## Direction
Quote the data exactly as it appears, from the line containing "Screen dimensions: 752x580" down through the line containing "(x=89, y=48)", and reproduce only those lines.

## Data records

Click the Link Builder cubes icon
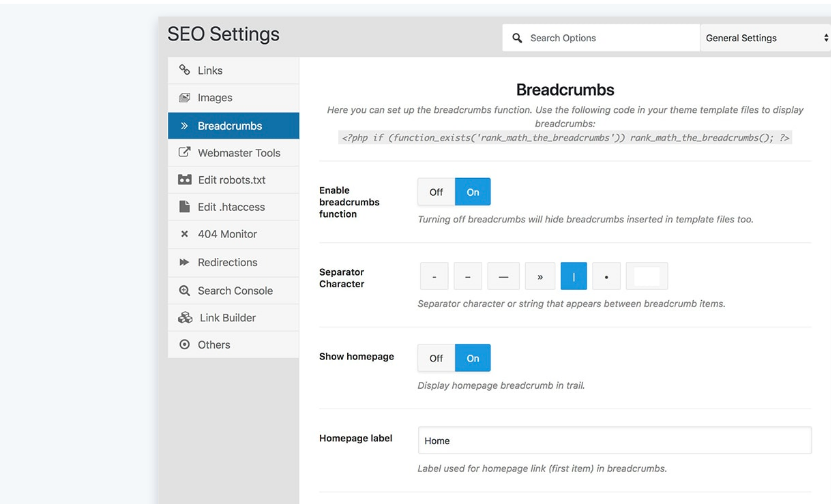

--

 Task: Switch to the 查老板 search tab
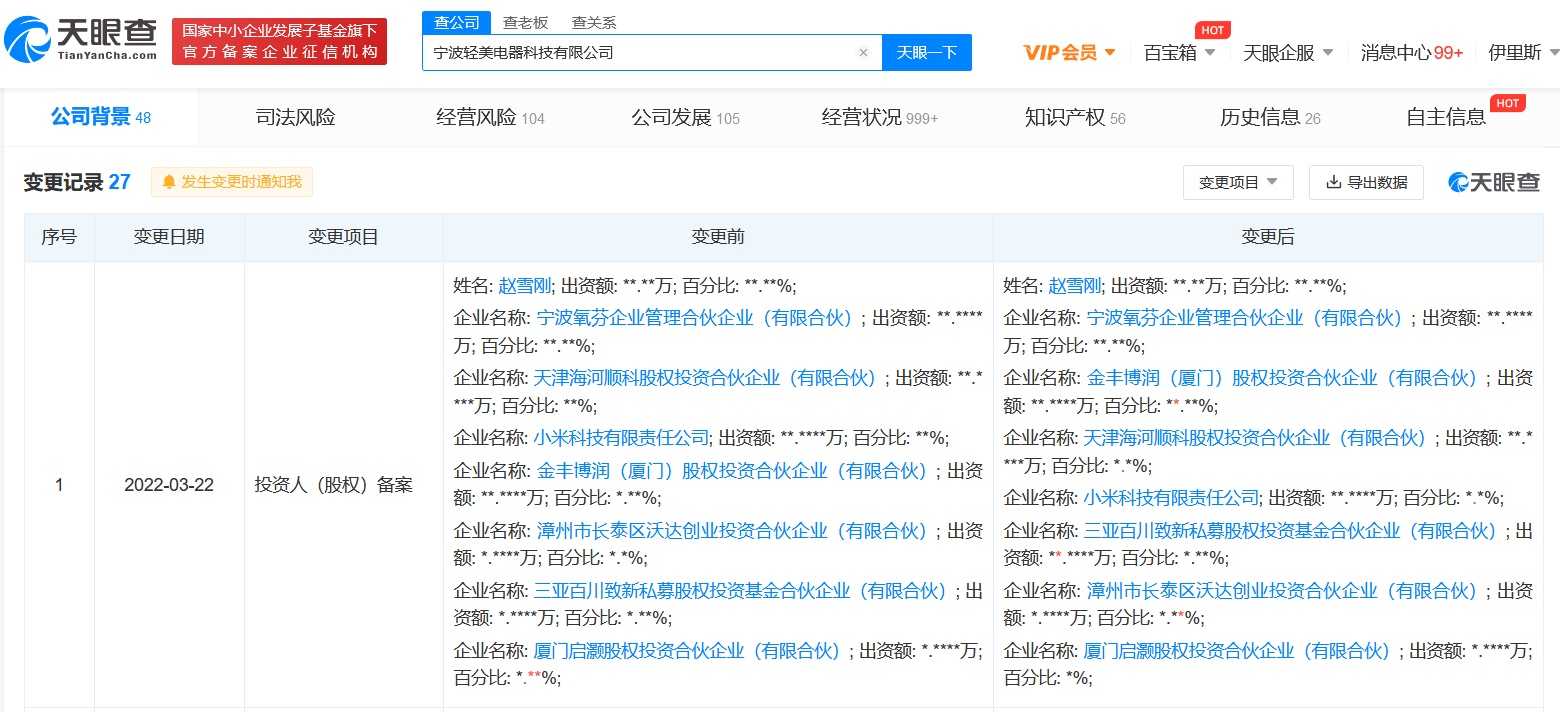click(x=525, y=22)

==

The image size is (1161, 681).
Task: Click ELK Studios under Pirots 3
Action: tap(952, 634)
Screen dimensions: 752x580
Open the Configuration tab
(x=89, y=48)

## Written response
Screen dimensions: 752x580
Open the Configuration tab
(x=89, y=48)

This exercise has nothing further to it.